Dataset excerpts below:
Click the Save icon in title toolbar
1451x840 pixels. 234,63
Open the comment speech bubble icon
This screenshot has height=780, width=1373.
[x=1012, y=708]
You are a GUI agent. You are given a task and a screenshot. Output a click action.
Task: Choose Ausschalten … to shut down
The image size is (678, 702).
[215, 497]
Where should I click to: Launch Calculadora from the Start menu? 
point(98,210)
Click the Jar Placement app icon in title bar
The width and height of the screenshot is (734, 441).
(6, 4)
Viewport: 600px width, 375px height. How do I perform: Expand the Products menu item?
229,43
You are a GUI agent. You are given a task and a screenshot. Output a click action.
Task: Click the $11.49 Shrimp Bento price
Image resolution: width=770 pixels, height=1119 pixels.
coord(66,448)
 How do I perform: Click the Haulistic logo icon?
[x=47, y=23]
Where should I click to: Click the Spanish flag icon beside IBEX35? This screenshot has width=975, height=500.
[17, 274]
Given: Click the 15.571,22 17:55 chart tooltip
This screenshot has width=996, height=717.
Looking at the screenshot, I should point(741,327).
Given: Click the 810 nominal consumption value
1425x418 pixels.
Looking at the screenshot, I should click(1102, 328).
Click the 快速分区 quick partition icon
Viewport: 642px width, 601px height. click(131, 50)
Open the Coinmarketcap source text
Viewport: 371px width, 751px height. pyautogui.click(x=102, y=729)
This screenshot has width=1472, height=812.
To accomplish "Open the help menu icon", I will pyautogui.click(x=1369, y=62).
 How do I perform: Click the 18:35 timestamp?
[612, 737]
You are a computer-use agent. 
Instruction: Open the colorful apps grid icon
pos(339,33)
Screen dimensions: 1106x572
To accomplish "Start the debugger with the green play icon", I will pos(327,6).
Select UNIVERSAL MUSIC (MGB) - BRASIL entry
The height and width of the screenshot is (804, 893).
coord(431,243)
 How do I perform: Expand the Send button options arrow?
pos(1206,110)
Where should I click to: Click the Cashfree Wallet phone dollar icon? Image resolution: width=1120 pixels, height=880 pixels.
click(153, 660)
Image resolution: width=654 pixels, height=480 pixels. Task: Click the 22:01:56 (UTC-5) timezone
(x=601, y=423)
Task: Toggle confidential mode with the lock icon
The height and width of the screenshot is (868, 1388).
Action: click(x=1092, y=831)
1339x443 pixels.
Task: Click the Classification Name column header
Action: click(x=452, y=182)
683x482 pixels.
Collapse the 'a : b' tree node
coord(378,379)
End of Dataset excerpts.
▶ _Instructions for the task_
Take the line above containing "How do I perform: Click the 18:35 timestamp?", the line containing "Screen dimensions: 1106x572", and all lines in between, and copy them exactly without anything else.

▶ _Answer area_
 How do I perform: Click the 18:35 timestamp?
[612, 737]
You are a computer-use agent. 
Instruction: Open the colorful apps grid icon
pos(339,33)
Screen dimensions: 1106x572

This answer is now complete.